Definition (informal):
A VNode is a correlated, non-orthogonal vector element added
within a fixed topology.
Key properties:
VNode count can grow arbitrarily while effective dimensionality remains low
Measurable signatures include low intrinsic dimension, low-rank Fisher information, flat minima, and thin-shell concentration
Adding VNodes increases density, not independence
Contrast with TDE:
True dimensional expansion introduces new independent axes and
changes what the space can support. VNode accumulation does
not.
This naming repair allows existing literature to be reinterpreted cleanly: many references to “high dimensionality” are more accurately references to high VNode count.
6) Implications (Interpretive, Not Prescriptive)
Model analysis:
Evaluate effective independence (intrinsic dimension, Fisher rank)
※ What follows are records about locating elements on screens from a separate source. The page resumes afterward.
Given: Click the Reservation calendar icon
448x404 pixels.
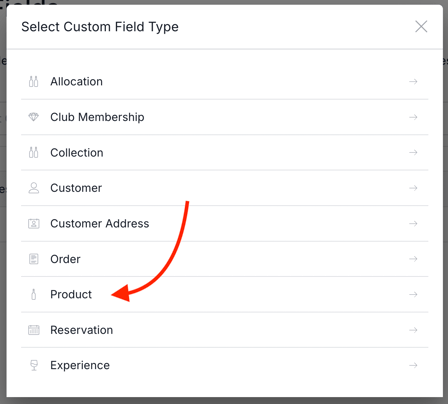Looking at the screenshot, I should pyautogui.click(x=33, y=330).
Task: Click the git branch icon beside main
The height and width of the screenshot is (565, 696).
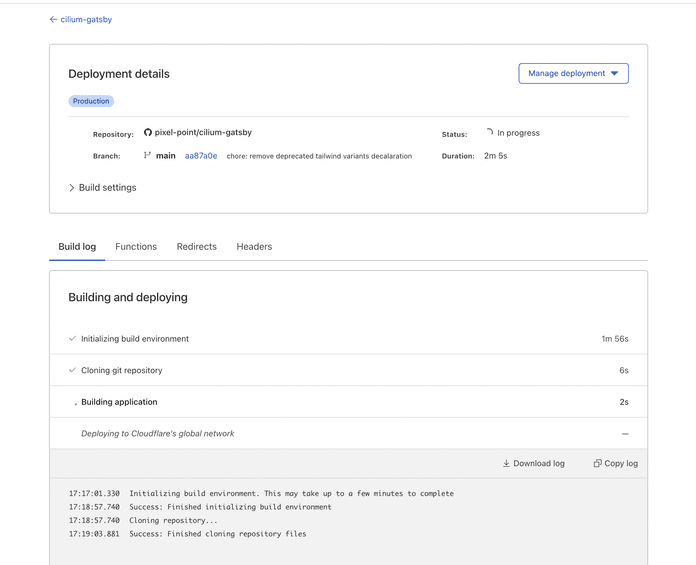Action: coord(147,156)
rather than nominal size when diagnosing capacity and
redundancy.
Scaling expectations:
Anticipate earlier saturation when growth is dominated by
aggregation. Plateaus signal containment, not failure.
Research direction:
Distinguish efforts that manage aggregation from those that
plausibly introduce new degrees of freedom. The latter, not the
former, correspond to true dimensional gains.
Interpretability and safety:
Understanding where independence actually lives in a model
improves reasoning about failure modes, generalization, and
out-of-distribution behavior.
7) Scope and Intent (Re-Emphasized)
This paper:
introduces no new algorithms
disputes no empirical findings
makes no performance claims
Its purpose is to repair a category error that has accumulated as machine learning scaled faster than its language. By separating containment from expansion, it renders a long-standing paradox tractable and reorients discussion toward structure rather than size.